NEW YORK (GenomeWeb) – Long sequence reads are increasingly moving into the clinical space as sequencing costs continue to drop and the technology improves.
At the Advances in Genome Biology and Technology meeting held earlier this month in Orlando, Florida, a number of researchers described projects using long-read sequencing technology from Pacific Biosciences and Oxford Nanopore in clinical applications ranging from outbreak tracking, developing niche diagnostic assays, understanding infectious disease evolution, and identifying complex gene fusions and rearrangements in cancer patients.
Mt Sinai's diagnostic assays
Researchers at the Icahn School of Medicine at Mt. Sinai have been at the forefront of moving NGS into the clinic and are among the earliest adopters of PacBio's single-molecule sequencing technology. During a PacBio-sponsored workshop at AGBT, Robert Sebra, director of technology at Mt. Sinai, discussed a number of diagnostics the group is developing on PacBio instruments.

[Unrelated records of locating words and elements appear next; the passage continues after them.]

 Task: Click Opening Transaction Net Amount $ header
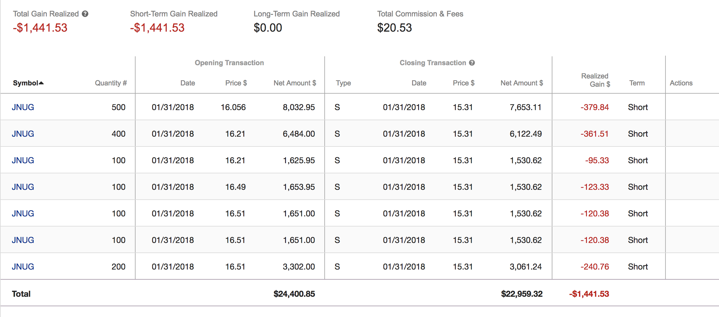[295, 83]
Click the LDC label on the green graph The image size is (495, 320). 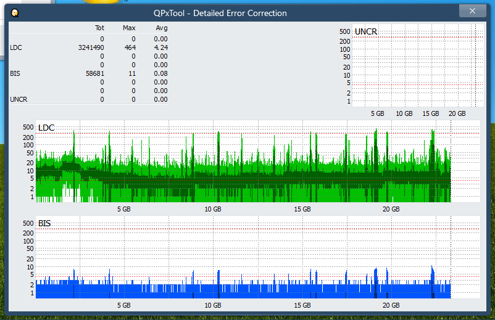(46, 128)
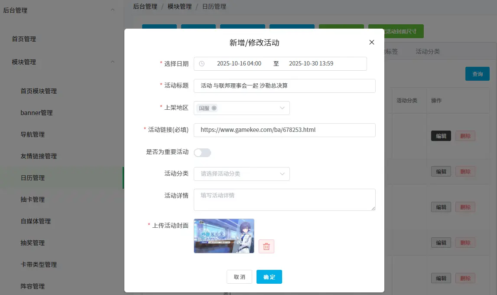Click the 活动详情 textarea
Screen dimensions: 497x295
(284, 200)
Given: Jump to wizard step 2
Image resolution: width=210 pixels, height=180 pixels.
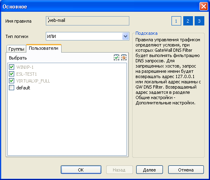Looking at the screenshot, I should 188,21.
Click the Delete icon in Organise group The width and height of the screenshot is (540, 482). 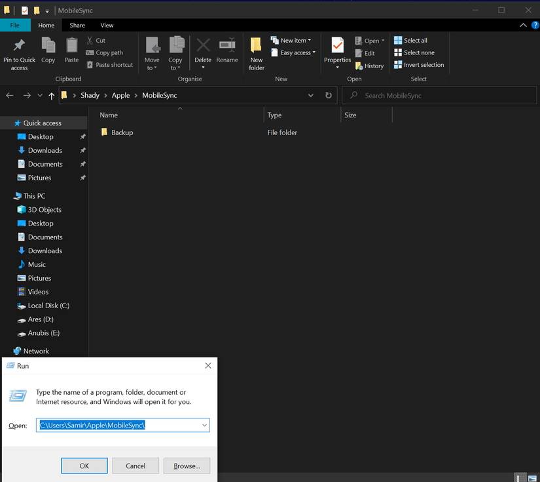click(203, 46)
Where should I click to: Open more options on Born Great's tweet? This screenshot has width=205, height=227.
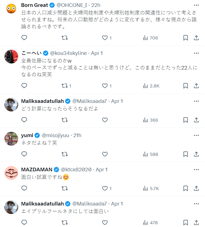(x=196, y=5)
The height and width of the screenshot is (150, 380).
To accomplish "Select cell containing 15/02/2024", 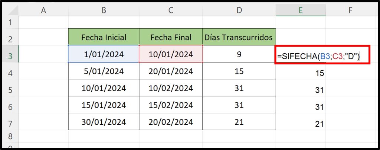I will point(171,106).
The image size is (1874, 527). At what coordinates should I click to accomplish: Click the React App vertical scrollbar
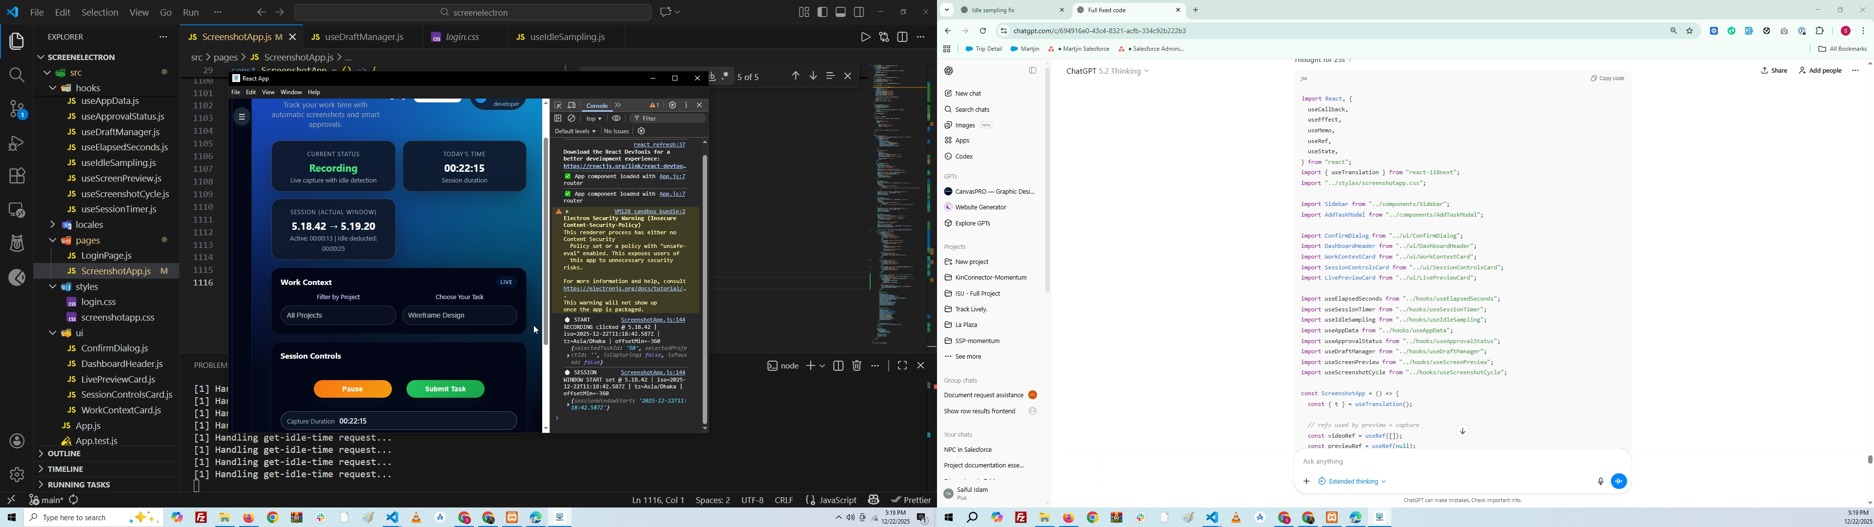[x=546, y=240]
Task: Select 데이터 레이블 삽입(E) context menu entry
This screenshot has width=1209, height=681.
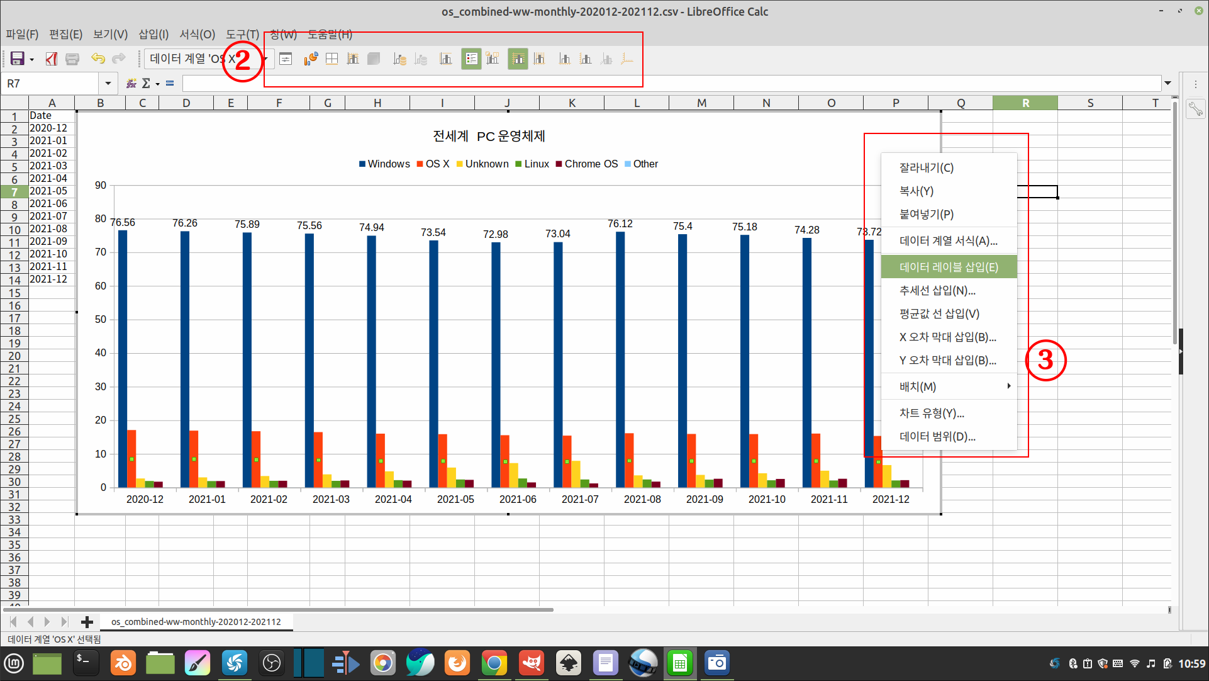Action: (949, 267)
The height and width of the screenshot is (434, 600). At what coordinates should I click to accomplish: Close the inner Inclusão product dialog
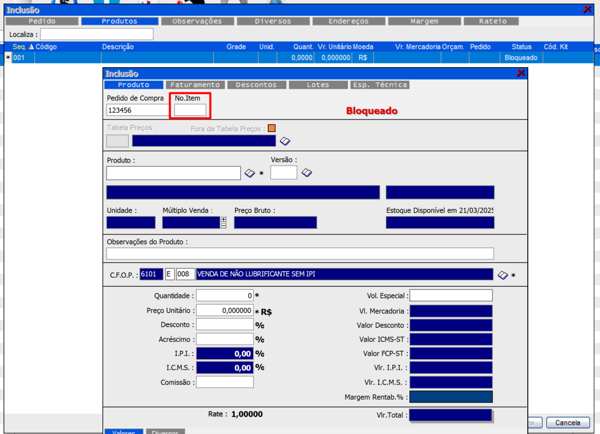(x=521, y=73)
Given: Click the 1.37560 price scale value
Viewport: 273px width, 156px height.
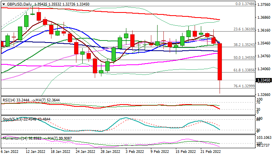Looking at the screenshot, I should 264,5.
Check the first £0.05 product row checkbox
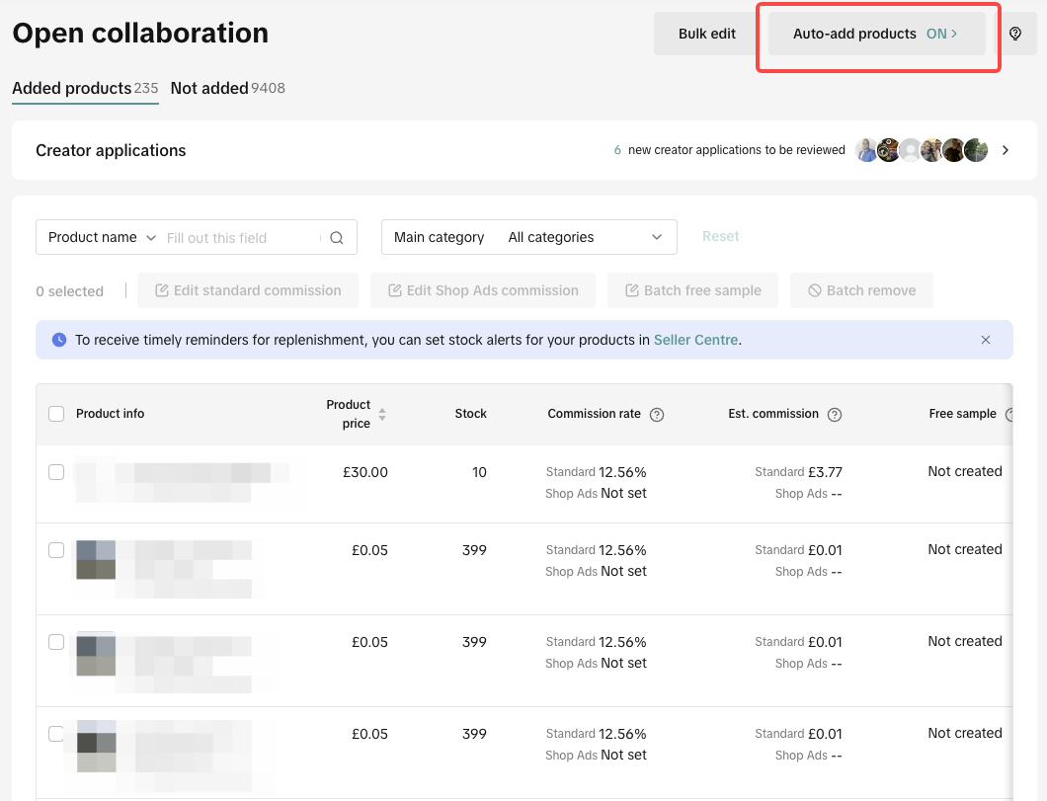Image resolution: width=1047 pixels, height=801 pixels. click(56, 550)
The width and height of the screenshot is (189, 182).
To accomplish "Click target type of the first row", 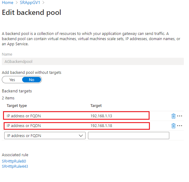I will pos(24,116).
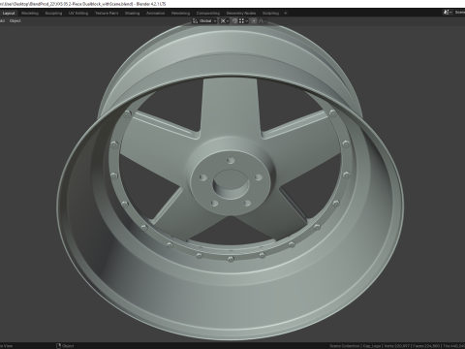This screenshot has width=465, height=349.
Task: Click the scene selector icon
Action: (x=447, y=13)
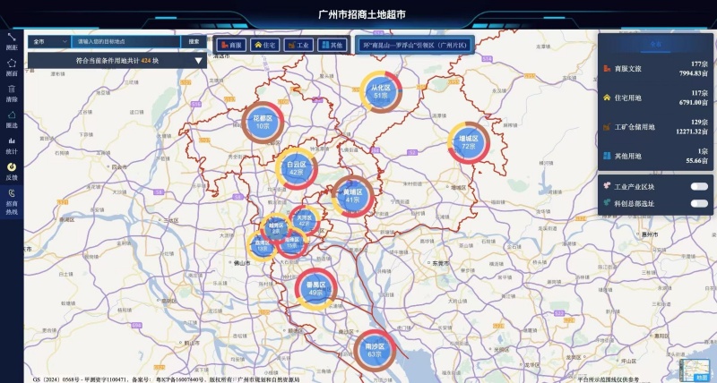The height and width of the screenshot is (383, 717).
Task: Click the 工业 industrial filter button
Action: 298,44
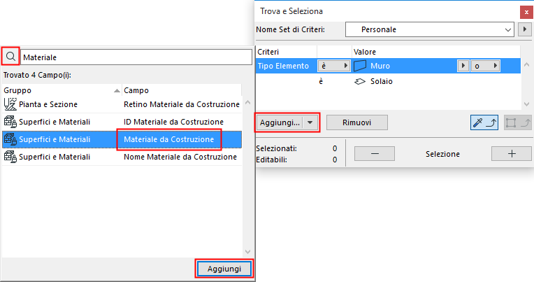Open the arrow menu next to Aggiungi

312,122
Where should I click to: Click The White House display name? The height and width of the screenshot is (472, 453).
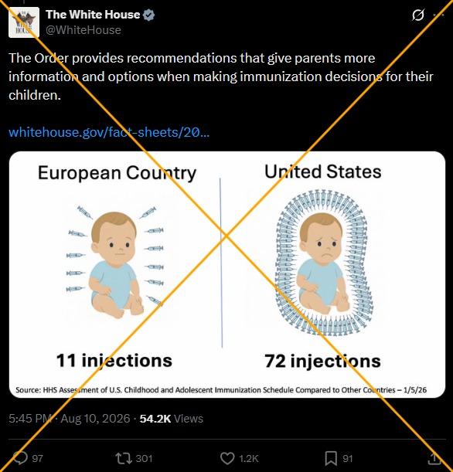tap(93, 15)
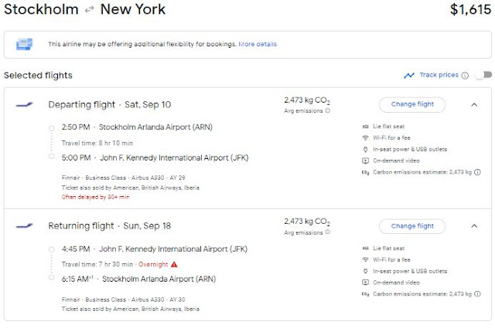The image size is (495, 328).
Task: Collapse the departing flight details
Action: (474, 104)
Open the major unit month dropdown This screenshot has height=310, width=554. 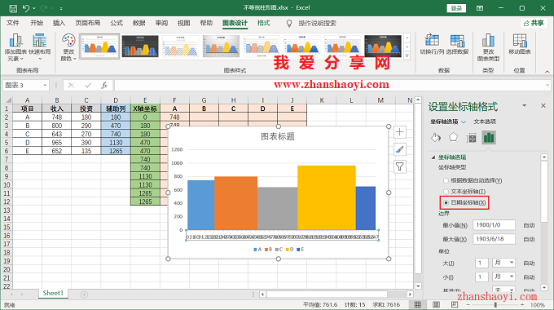(x=503, y=263)
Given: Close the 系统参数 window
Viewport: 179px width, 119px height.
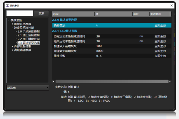Looking at the screenshot, I should point(171,5).
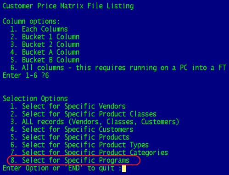Click the Enter 1-6 prompt value
Screen dimensions: 229x175
pos(45,75)
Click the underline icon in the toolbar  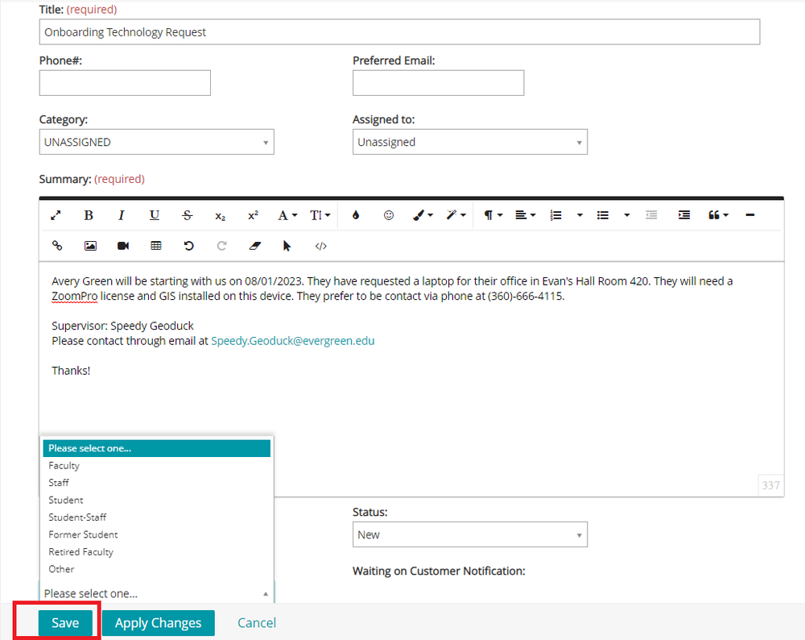(155, 215)
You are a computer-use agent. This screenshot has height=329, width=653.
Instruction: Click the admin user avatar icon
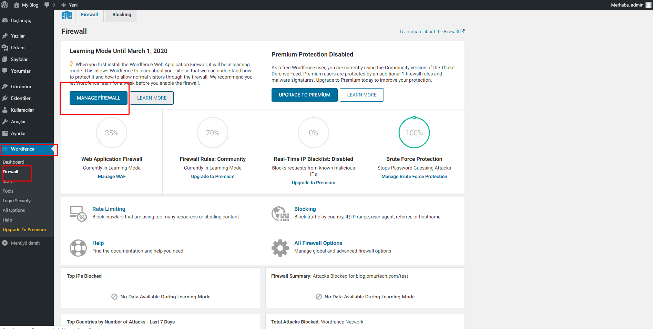click(648, 5)
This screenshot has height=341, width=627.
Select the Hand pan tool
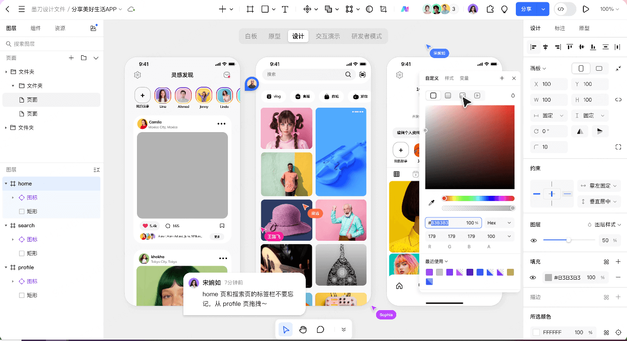[x=303, y=329]
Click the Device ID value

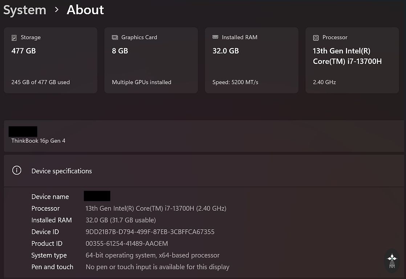tap(150, 232)
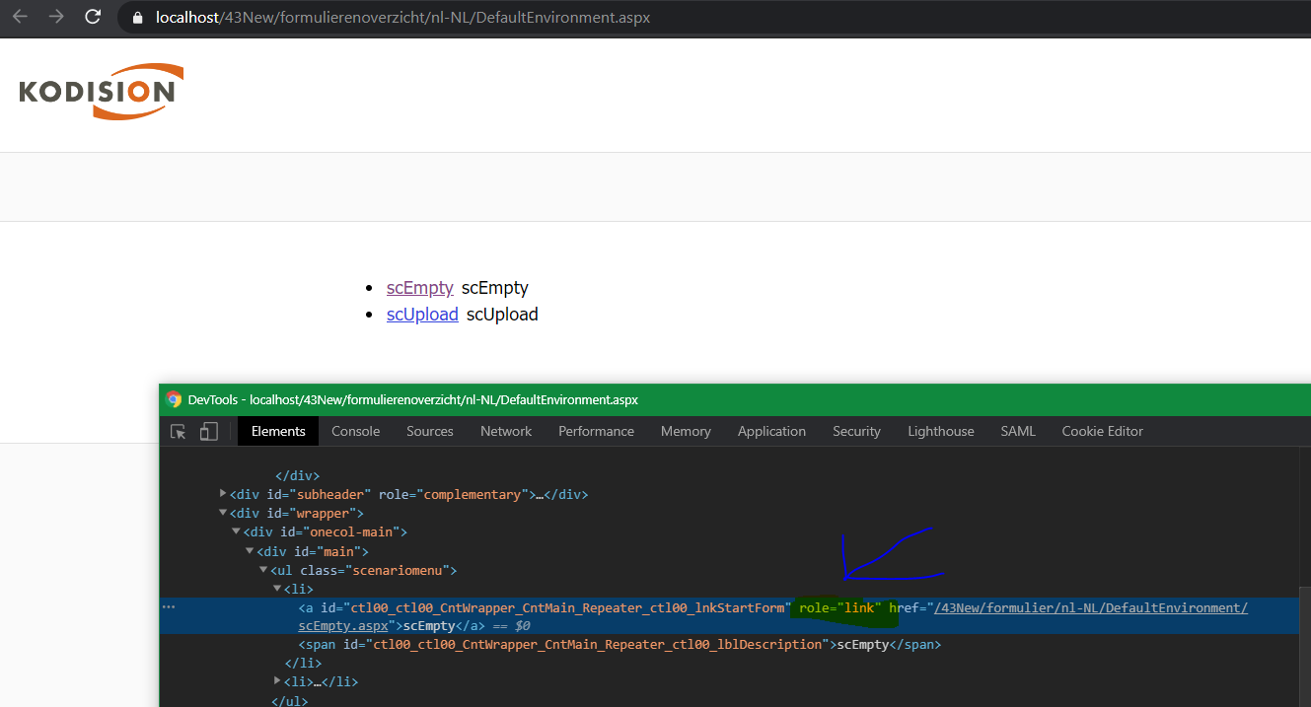This screenshot has width=1311, height=707.
Task: Click the three-dots beside the selected DOM node
Action: pos(169,607)
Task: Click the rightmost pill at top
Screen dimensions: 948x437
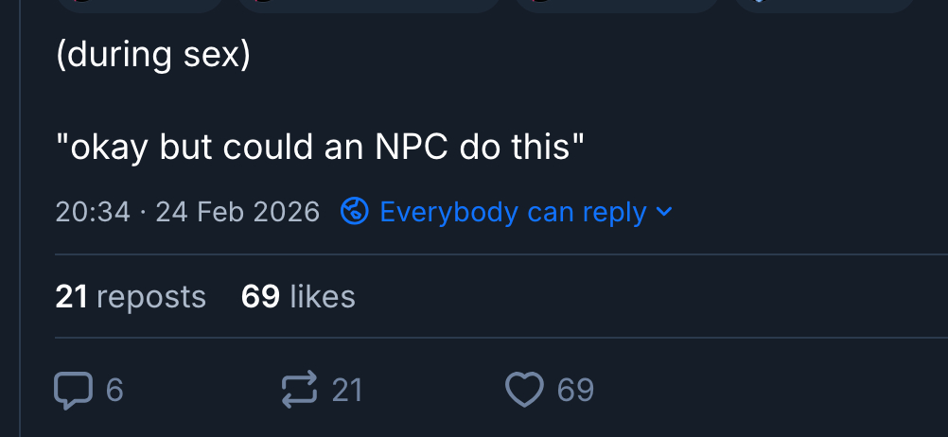Action: point(823,5)
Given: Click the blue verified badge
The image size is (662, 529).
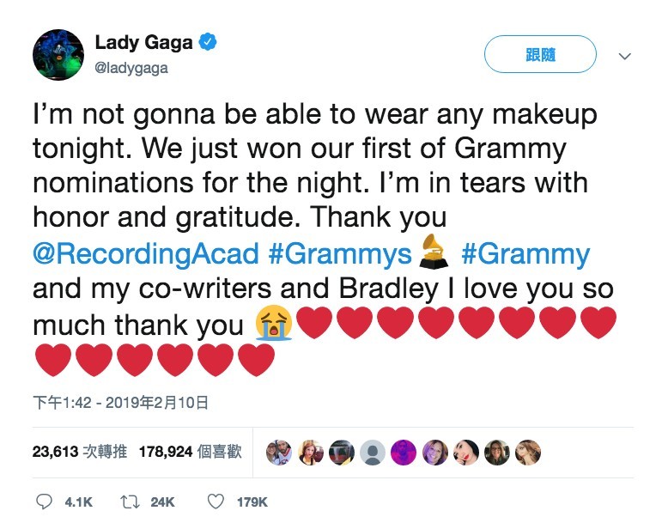Looking at the screenshot, I should pyautogui.click(x=209, y=43).
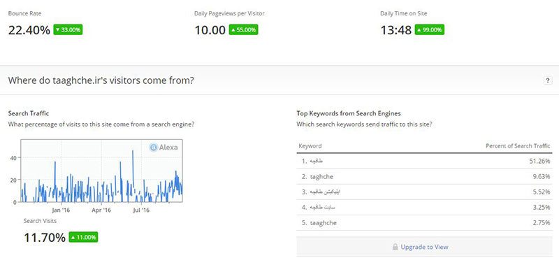Image resolution: width=559 pixels, height=265 pixels.
Task: Select the taaghche keyword row
Action: coord(424,223)
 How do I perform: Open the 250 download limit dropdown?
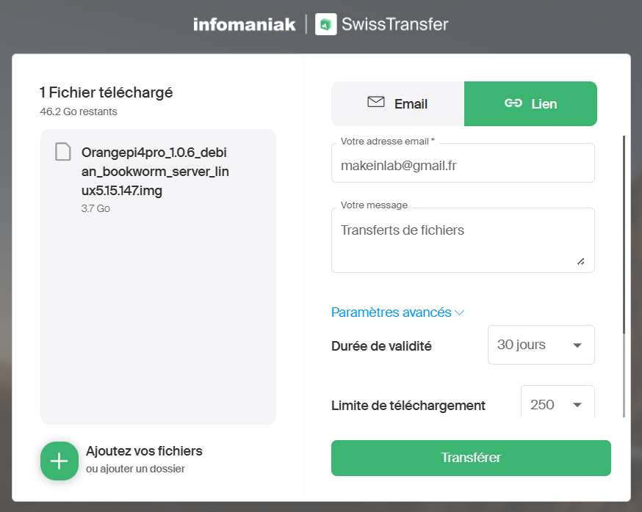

Mt. Sinai's NGS suite includes three PacBio RSII systems, two of PacBio's recently launched Sequel instrument, seven Illumina HiSeqs — including both the 4000 and 2500 — two Illumina MiSeqs, 10 Thermo Fisher Ion Protons, five Ion S5 XL machines, two Ion PGMs, and one CE sequencer. It also has a number of sample prep instruments and other technologies designed to process samples upstream of NGS, including 11 Ion Chefs, one of 10X Genomics' platforms for generating linked reads, one Fluidigm C1 system for single-cell processing, and two of Berkeley Lights' beta instruments for single-cell selection.
Sebra said that the long reads of the PacBio instruments have been particularly useful for identifying pseudogenes, repeat expansions, and polymorphic loci.
"Every individual has about 1,000 structural variants that are more than 2,500 base pairs in length," Sebra said, which are difficult to analyze with short-read sequencing.
Sebra said Mt. Sinai researchers last year created a de novo assembly of a human genome using technologies from Illumina, PacBio, and BioNano Genomics and are now designing a number of diagnostic tests on the PacBio system.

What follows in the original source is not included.